Redescobrindo a casa
Logo no começo do isolamento social, a escola definiu que não teria aulas on-line para, principalmente, conscientizar as famílias sobre o excesso de uso de aparelhos eletrônicos. A opção foi enviar atividades e manter contato por WhatsApp, e-mail e Google Classroom. Cada professor teve autonomia para fazer escolher a plataforma que melhor atende às necessidades das turmas.
A grande sacada da equipe docente foi olhar para o lar dos estudantes como um ambiente pedagógico. “Cada casa tem uma série de sementes de atividades”, explica o professor de classe do 6º ano, Magno Barbosa Lima.
Um bom exemplo foi a atividade de Geografia proposta pelo docente. Ele sugeriu que cada aluno observasse a própria casa como se fosse um continente, de modo que cada parte pudesse ser um país. “O propósito era trazer uma consciência maior do ambiente em que as crianças estão, considerando a diferença entre as que vivem em apartamento e as da zona rural, tentando criar esse paralelo com a paisagem, com o clima, com a observação do céu”, explica.
Em Língua Portuguesa, Magno propôs que as crianças descobrissem e escrevessem a história de um item familiar com base em entrevistas. “Algumas tiveram de ligar para parentes que estavam longe para ter mais informações e, com isso, criou-se uma nova ligação com aquele objeto da casa”, conta.
Até a cozinha está servindo como laboratório para experimentos de Física. Segundo Magno, isso permitiu aos alunos irem além do cálculo no papel e observar fenômenos de forma objetiva para ampliar a noção de causa e efeito.
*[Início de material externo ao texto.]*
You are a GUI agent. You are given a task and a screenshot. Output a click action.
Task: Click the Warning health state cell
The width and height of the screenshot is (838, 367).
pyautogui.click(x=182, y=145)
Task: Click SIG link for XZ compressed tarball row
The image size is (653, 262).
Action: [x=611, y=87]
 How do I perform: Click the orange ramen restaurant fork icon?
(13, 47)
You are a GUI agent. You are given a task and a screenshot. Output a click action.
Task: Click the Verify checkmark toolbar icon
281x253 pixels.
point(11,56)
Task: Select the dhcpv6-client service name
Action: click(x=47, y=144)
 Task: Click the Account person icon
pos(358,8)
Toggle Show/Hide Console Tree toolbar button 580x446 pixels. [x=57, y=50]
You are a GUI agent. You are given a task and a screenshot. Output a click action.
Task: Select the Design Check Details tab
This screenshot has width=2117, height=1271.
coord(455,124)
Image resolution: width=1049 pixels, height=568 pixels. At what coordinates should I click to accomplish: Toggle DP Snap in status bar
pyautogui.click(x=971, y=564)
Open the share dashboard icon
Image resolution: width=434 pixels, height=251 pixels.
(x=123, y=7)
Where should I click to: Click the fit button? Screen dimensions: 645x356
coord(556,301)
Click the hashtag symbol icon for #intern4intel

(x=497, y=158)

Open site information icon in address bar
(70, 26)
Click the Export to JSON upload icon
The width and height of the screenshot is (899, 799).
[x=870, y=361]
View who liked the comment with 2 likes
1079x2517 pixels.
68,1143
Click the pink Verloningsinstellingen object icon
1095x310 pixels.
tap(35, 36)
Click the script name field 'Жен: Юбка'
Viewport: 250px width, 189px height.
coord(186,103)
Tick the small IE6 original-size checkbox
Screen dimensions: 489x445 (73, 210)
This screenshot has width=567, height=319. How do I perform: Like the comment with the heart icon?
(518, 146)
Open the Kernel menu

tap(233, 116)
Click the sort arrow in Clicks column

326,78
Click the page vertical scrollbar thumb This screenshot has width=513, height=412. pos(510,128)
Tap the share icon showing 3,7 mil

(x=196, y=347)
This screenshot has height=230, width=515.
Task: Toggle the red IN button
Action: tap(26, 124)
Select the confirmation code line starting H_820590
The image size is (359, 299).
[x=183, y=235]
Já o professor Márcio Aragão Boás, do 7º ano, sugeriu que cada aluno criasse um projeto individual durante a pandemia. “Teve quem escolheu fazer um catálogo das plantas do sítio onde mora, outro fez um livro de receitas porque estava passando muito tempo na cozinha, outro fez artesanatos com jornal. Várias ideias foram surgindo a partir do que eles tinham disponível no entorno”, conta o docente.
Ligações de afeto
Mas todas essas ideias resolviam apenas em parte os problemas da escola. Havia outra dificuldade, ainda mais desafiadora: a falta do convívio entre alunos, colegas e professores. “Tem sido terrível para mim, como professor, não ter como, numa aula de Matemática, tirar uma dúvida”, lamenta Márcio.
Rosanna Frigolé Ventura tem sentido o peso do isolamento como mãe e colaboradora da escola. Ela tem dois filhos que estudam na Turmalina e é voluntária na instituição. “Crianças precisam muito de crianças, e a saudade da escola e dos professores é muito grande. Os amigos, o grupo, é muito forte, e chega um momento que elas não querem mais ter aula em casa, mas voltar para a escola”, relata.
Para tentar contornar a saudade, depois de alguns meses de quarentena, os professores passaram a ligar para os alunos uma vez por semana para conversar. Isso serviu não apenas para estreitar os laços, mas também, para “nutrir” os professores. “O aluno é fonte da criatividade que tanto prezamos. A partir do retorno de cada um vem a inspiração para pensar em novas atividades”, reflete Magno.
Há pouco mais de dois meses, a escola deu um passo a mais: os professores passaram a visitar as casas dos alunos para entregar novos conteúdos e recolher atividades já feitas - seguindo, é claro, uma série de protocolos sanitários.
Outra decisão tomada pela comunidade escolar foi realizar ações presenciais pontuais na escola. O professor Márcio explica que as atividades têm sido feitas com famílias que se sentem à vontade para ir, voluntariamente, cuidar da manutenção do espaço e dos animais que vivem na fazenda. “Estamos chamando isso de ‘fase zero’, em que temos ido à escola receber as famílias. Isso tem sido muito bom para as crianças começarem a se movimentar”, explica. São as primeiras tentativas de retomar, aos poucos, a vida da Turmalina.